OK, the first time you get involved in something you think you might like it might seem a little strange. You may not be all that certain that this is something you want to continue with. That’s fine. The point is that you took the initiative to check it out. If not this activity, pastime or interest, maybe the next one will be more to your liking.
The other reason tearing down walls is important in your new life in recovery is that it opens up a pathway to achieving your dreams. In the initial phase of the recovery journey, it may be a little difficult to figure out what you really want out of life. But this is part of the overall healing process, that faint stirring of a desire to make a difference, to do something positive in your life, to try something new, to become the person you really want to be. This is the beginning of hope, something that every person in recovery needs to be able to achieve peace and happiness and fulfillment in sobriety.
Let the Journey Begin
If you are at the beginning of your recovery journey or have been at it for some time, it may be helpful to remember that this is an ongoing process that you are experiencing. It is not a race. There isn’t a destination that you absolutely have to reach in order to feel happy and safe and secure. This is your life. It will be what you make it.
Since there is no actual timetable for your recovery in place, this should free you up to think about your life in a slightly different light. Instead of negatives, start thinking in positive terms.
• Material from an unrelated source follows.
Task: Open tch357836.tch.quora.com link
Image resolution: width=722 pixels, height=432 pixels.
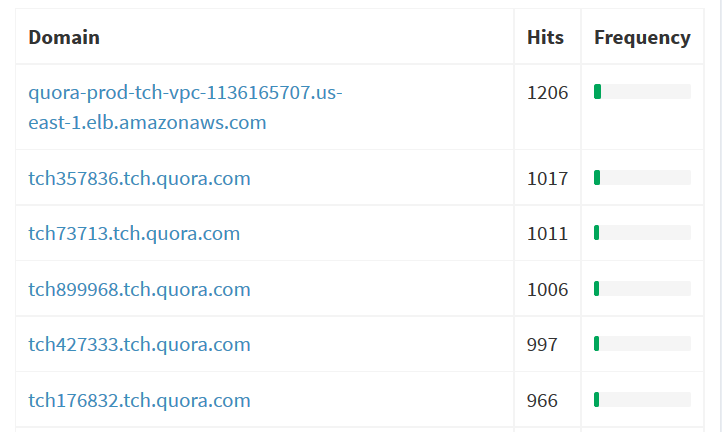Action: click(x=140, y=178)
Maybe you haven’t had much success in the past. Maybe your life has been a long string of failures and disappointments. Maybe you never allowed yourself to dream. Now, all of that can change.
The longest journey begins with you taking the first step. And you’ve already done that by getting clean and sober. What once seemed impossible has become reality. You are here now, alert and alive and ready to embrace the day. Seize this opportunity and realize that each day in recovery is yet another opportunity for you to make some profound changes and become stronger, more secure and happy in your sobriety.